Provided records:

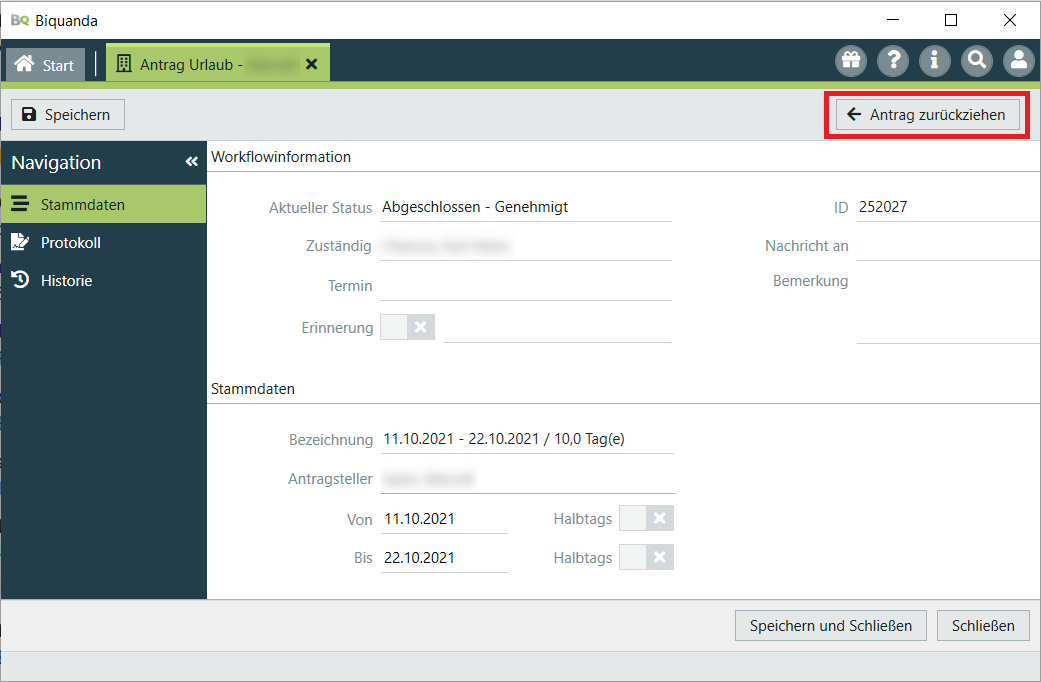Toggle the Erinnerung switch
1041x682 pixels.
coord(407,327)
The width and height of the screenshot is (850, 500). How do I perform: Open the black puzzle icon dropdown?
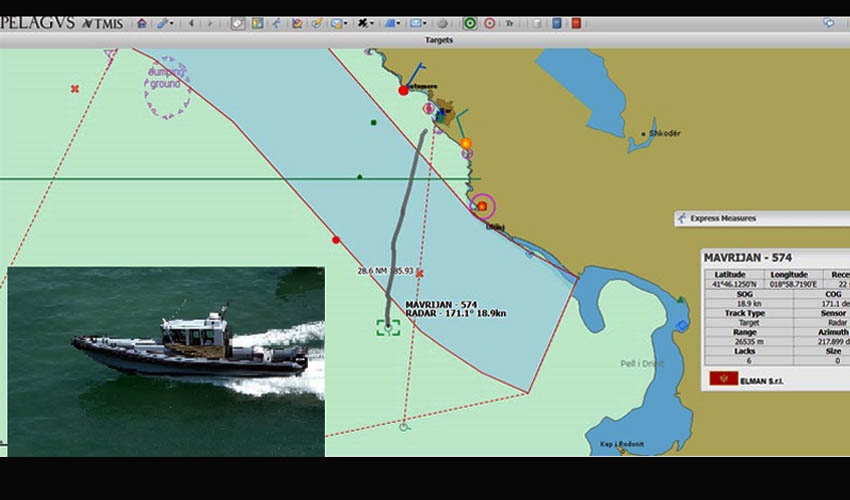click(x=373, y=23)
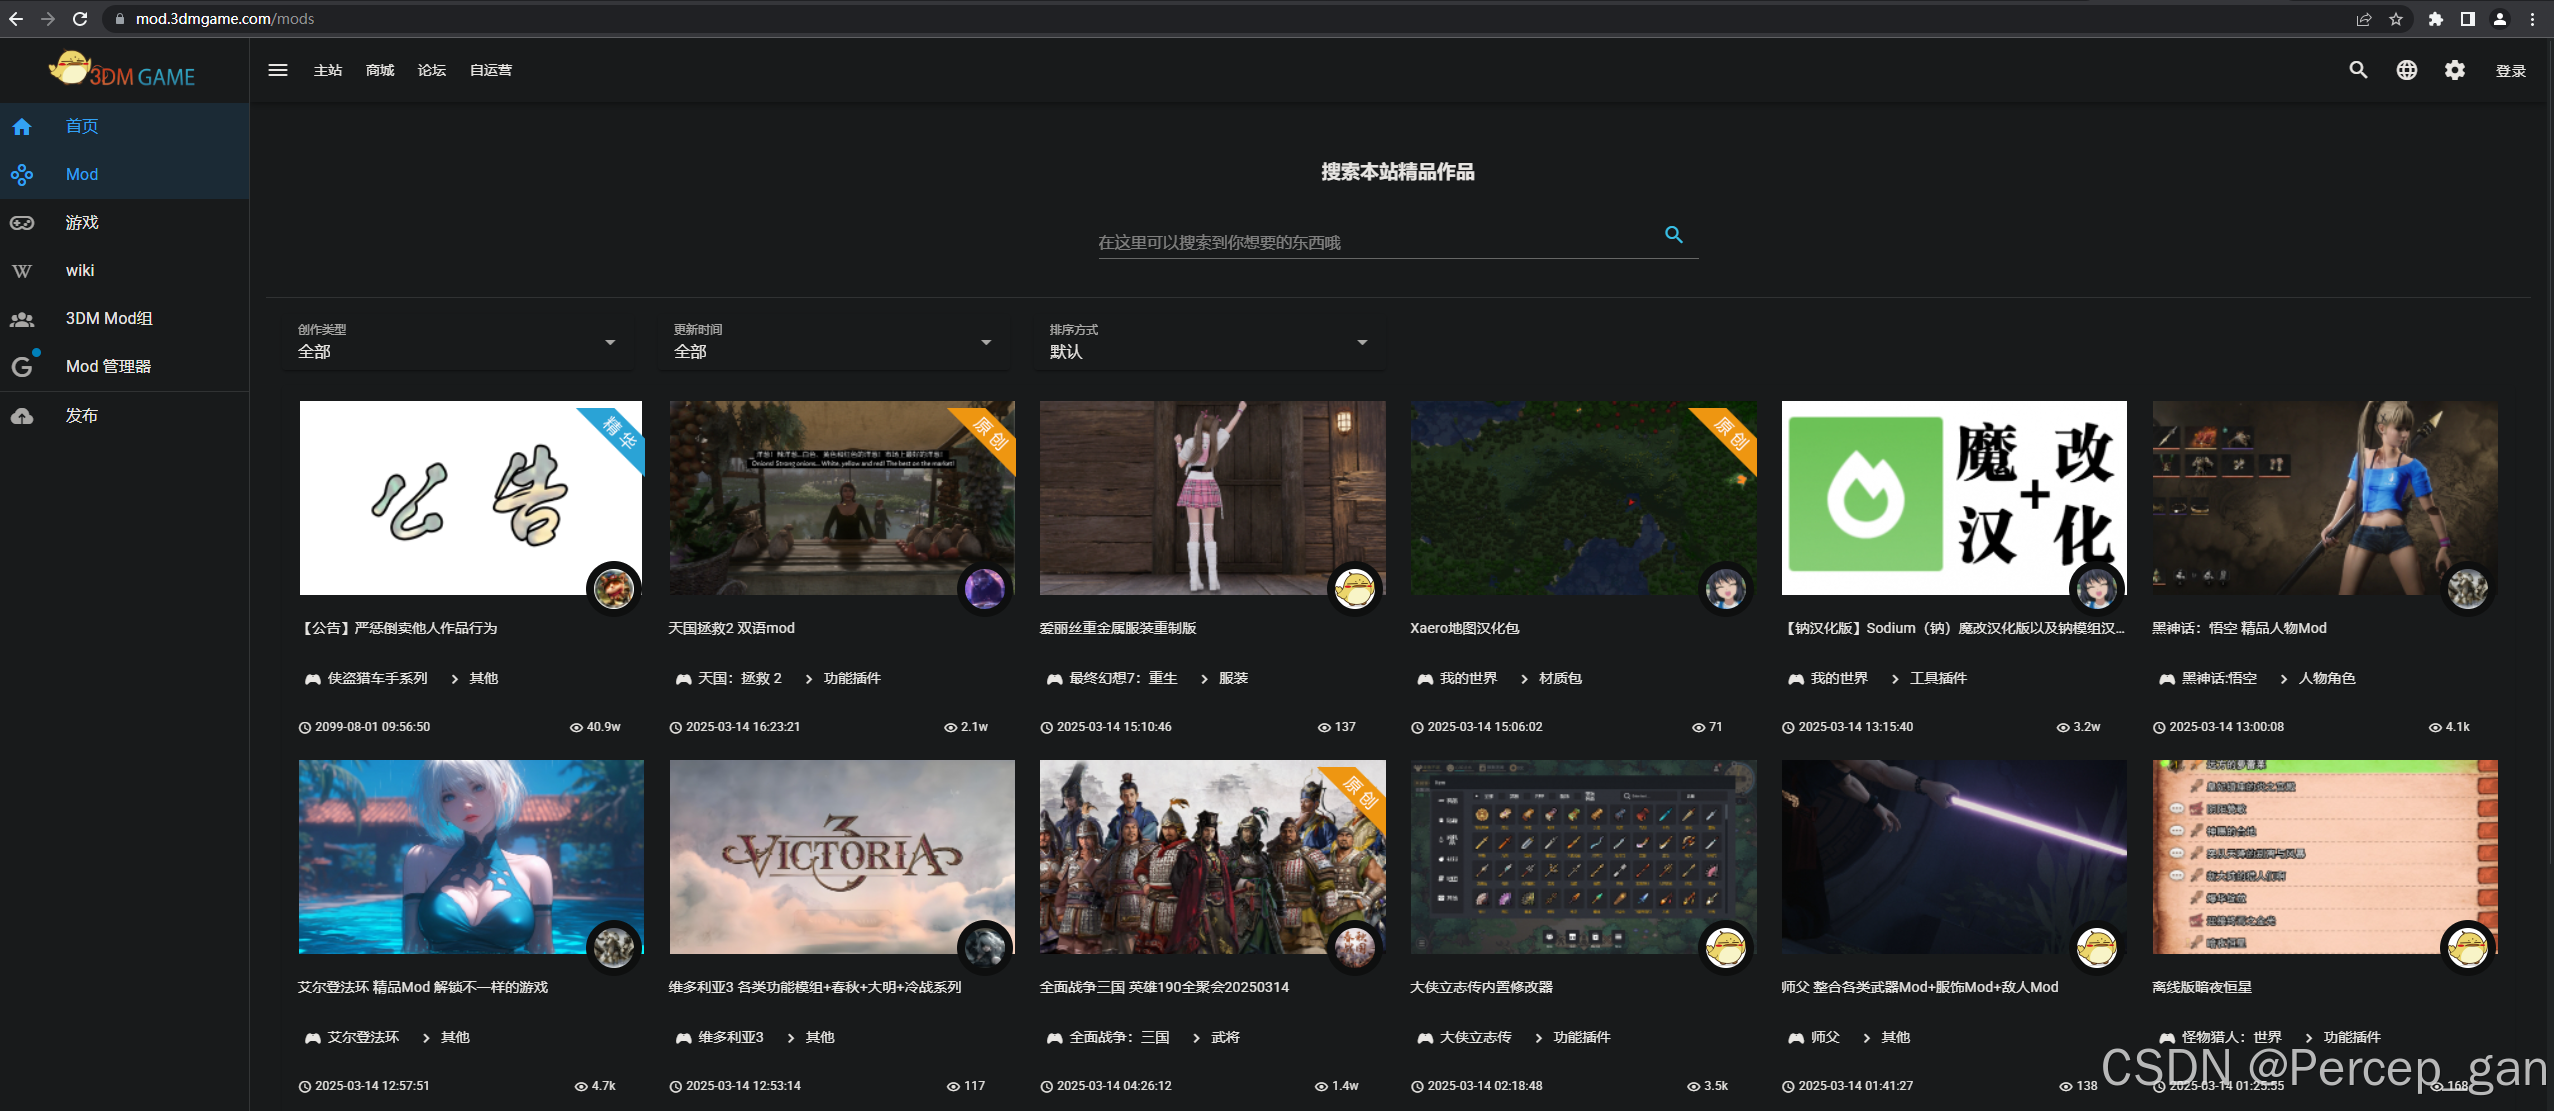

What is expected: Present every line of the entries above as a numbered list, skipping any blank lines and leaving the pictures out.

Full solution:
1. Toggle the Erinnerung switch
2. 1041x682 pixels.
3. coord(407,327)
4. The width and height of the screenshot is (850, 500). How do I perform: Open the black puzzle icon dropdown?
5. click(x=373, y=23)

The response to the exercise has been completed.